Lo miré, apenado en la otra esquina, y me empecé a reír. Reí suavemente. Luego él se unió. Entonces empezamos a reír cada vez un poco más fuerte hasta que la risa fue incontrolable. Me reí de mi estupidez y la de él. De su falta de honestidad y de mi desconfianza.

Reímos hasta que la risa limpió los malos momentos y volvimos a reír por el bien que hace reírse de uno mismo.

Me embriagó el deseo. Saber que mi novio me deseaba tanto que soñaba conmigo.

— ¿Y qué soñaste? — Le pregunté susurrando.

Juan me miró. Había aprendido su lección, asintió como reuniendo fuerzas. Sabía que no le iba a inventar ninguna excusa.

— Era como una película. Estábamos en el parque…
— ¿Aquí? — Lo interrumpí.
— No. Era un parque con camas…
— ¡Ah! ¡Qué conveniente!
Nos reímos un poco. Él continuó.

— Estabas vestida de verde. Era un vestido verde. Llevabas un collar hermoso en el cuello. De repente, te lo quitabas todo y te acostabas en la cama.
— ¿Te pedía que me dibujaras?

Se levantó de un salto y yo me eché a reír.
— Disculpa. — Dije entre risas. — Continúa.
— Es todo.
— ¿Es todo?
— Bueno… yo… exploto… y despierto con la cama sucia de avena.
— Pensé que me harías algo.
— No alcancé. No sabría…
— Yo… tampoco sabría qué hacer…

Se acercó a mí y me habló al oído.
— Te haría el amor.

Su aliento me puso la piel de gallina.

— ¿Quieres? — Le pregunté.

Juan asintió.

Nos quedamos callados un momento. Como asimilando lo que el otro había confesado. Pensé en la escena que había descrito. Yo desnudándome y él me mira y no se aguanta las ganas.

Me sentí acalorada.

— ¿Crees que eso pasaría de verdad? — Le devolví el susurro al oído. — Si me desnudo frente a ti… tú…

Algo me llenaba de pies a cabeza, pero no sabía qué era. Preguntarle era excitante. Que me hablara al oído me encantaba. Lo entendió porque se acercó una vez más para decirme al oído. Cerré los ojos y me concentré en su voz.

— Espero que sí. Aunque también me gustaría… verte a ti explotar. Sentir… sentirnos… los dos juntos y solos, como si nada más importara. Como si el tiempo se detuviera.

Todos los músculos de mi cuerpo querían moverse al mismo tiempo, me tuve que levantar y tenía ganas tremendas de salir corriendo y a la vez quedarme junto a él. Me mordí los labios tratando de apaciguar mi deseo. Nos agarramos de las manos, en silencio y dejamos que el tiempo pasara. Acariciábamos el uno al otro, sin decir nada por un tiempo.

Seguimos hablando hasta que pudimos. Hasta que se nos permitió.

Cerca del mediodía, el hambre nos llamó, y quedamos en que, si me era posible, llegaría a su casa. Ansiaba mucho besarlo, pero no podíamos darnos el lujo de hacerlo en público. No era prohibido, pero estaba mal visto que una señorita como yo se besara en público. Debido a todo el asunto y a su mamá, ahora tenía el número de su casa y podría llamarlo para confirmarle.

Al llegar a mi casa, mi mamá me preguntó:

— ¿Por qué tan radiante?

Y no supe responder.

Hablamos durante el almuerzo. Al finalizar, tuvimos una conversación interesante.

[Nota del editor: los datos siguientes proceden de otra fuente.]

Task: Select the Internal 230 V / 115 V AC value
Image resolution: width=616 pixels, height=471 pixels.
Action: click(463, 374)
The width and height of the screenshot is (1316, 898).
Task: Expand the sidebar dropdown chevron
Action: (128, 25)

— Iré a hacer unos deberes en la tarde. ¿No te importa quedarte en casa?
— Quería ir donde unas amigas. — Respondí, con la excusa de siempre.

Mi mamá suspiró.

— Bueno, como quieras. Nunca estás en casa, solo quiero que no dejes la casa sola todo el tiempo.

Una idea me impactó.

— Bueno… está bien… Me quedaré aquí en casa, viendo televisión. ¿Puedo llamar a mi amiga para avisarle que no puedo ir?

Mi mamá asintió, y yo salté a llamar. Mi corazón latía como un loco. Jugaba con mi cabello al esperar los tonos de la llamada. Me empecé a desesperar al no haber respuesta. Colgué.

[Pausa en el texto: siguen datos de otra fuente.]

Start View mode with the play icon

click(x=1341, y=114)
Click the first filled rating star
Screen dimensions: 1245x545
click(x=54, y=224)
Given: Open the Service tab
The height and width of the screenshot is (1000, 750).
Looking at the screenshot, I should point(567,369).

Me sentí un poco desanimada. Pero en aquella época era normal no poder responder las llamadas a la casa. Mi mamá me vio exaltada y me preguntó si me pasaba algo. En ese momento traté de controlarme. Me despedí de ella. La puerta principal de nuestra casa era muy ruidosa.

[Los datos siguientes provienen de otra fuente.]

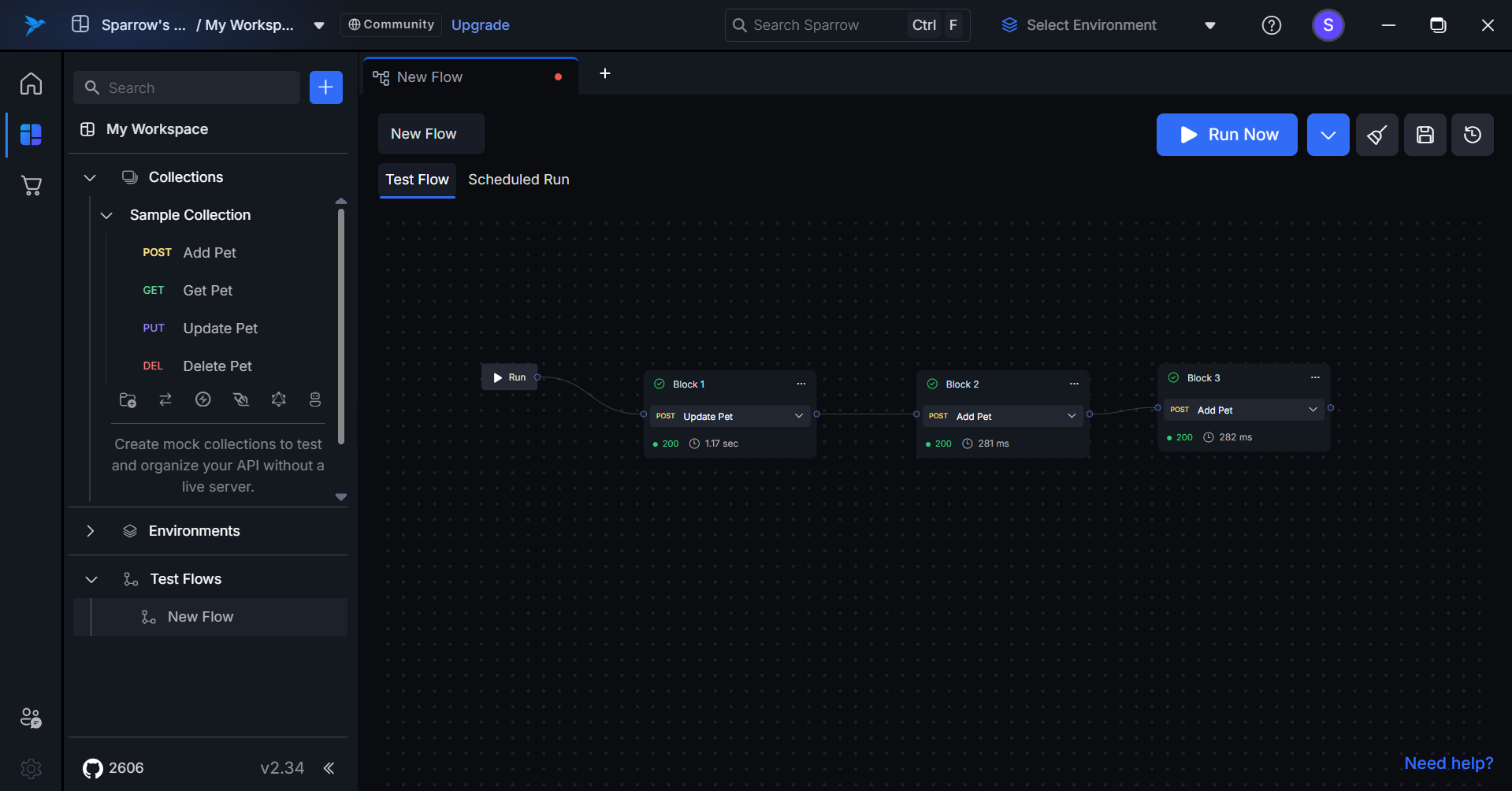Click the Home icon in left sidebar
Viewport: 1512px width, 791px height.
(31, 84)
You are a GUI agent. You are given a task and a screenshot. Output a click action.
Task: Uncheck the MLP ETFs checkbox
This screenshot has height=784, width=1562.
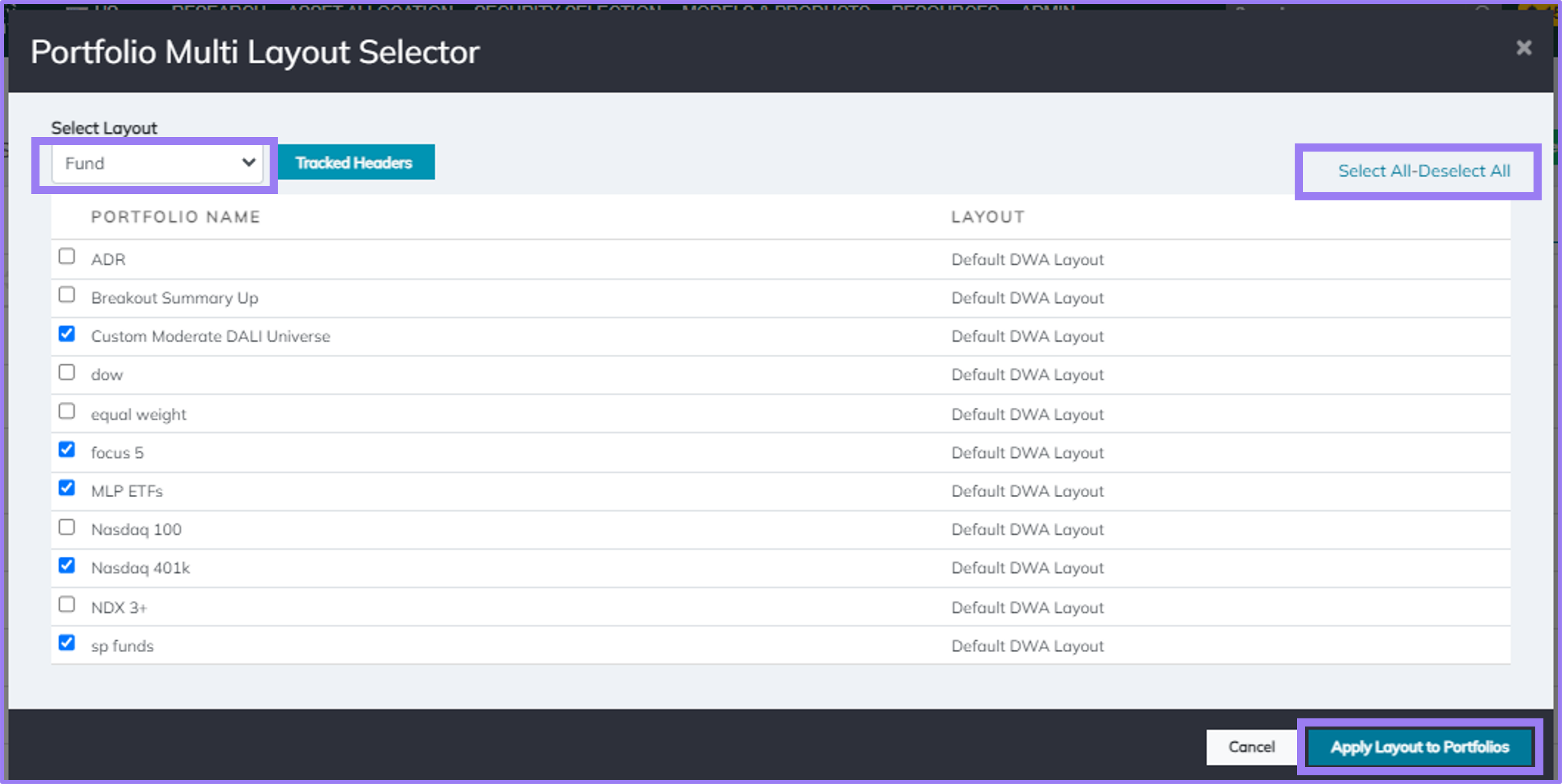pos(67,488)
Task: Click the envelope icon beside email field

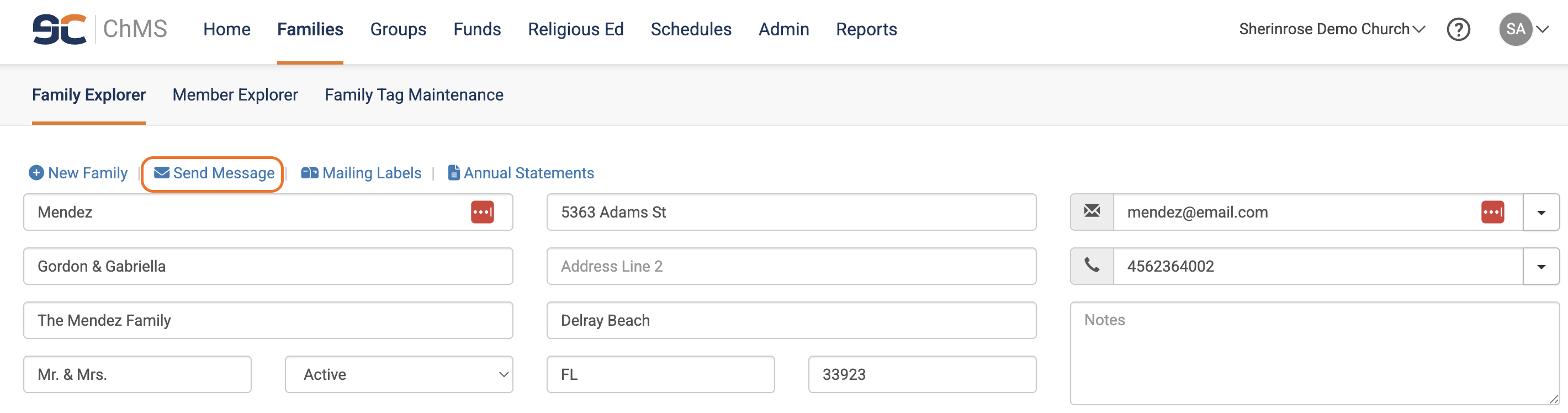Action: click(1092, 211)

— Le diré a tu papá que mande a arreglar esta puerta. Hace un ruido horrible.

Intenté una segunda vez cuando estuve completamente sola. Al contestar, saludé a mi novio emocionada. Y luego, como si se tratara de una clave personal que estaba segura de que él iba a entender, hice una entonación muy particular en una palabra al hablarle.

— Estoy sola en casa. ¿Quieres venir a ver una película conmigo?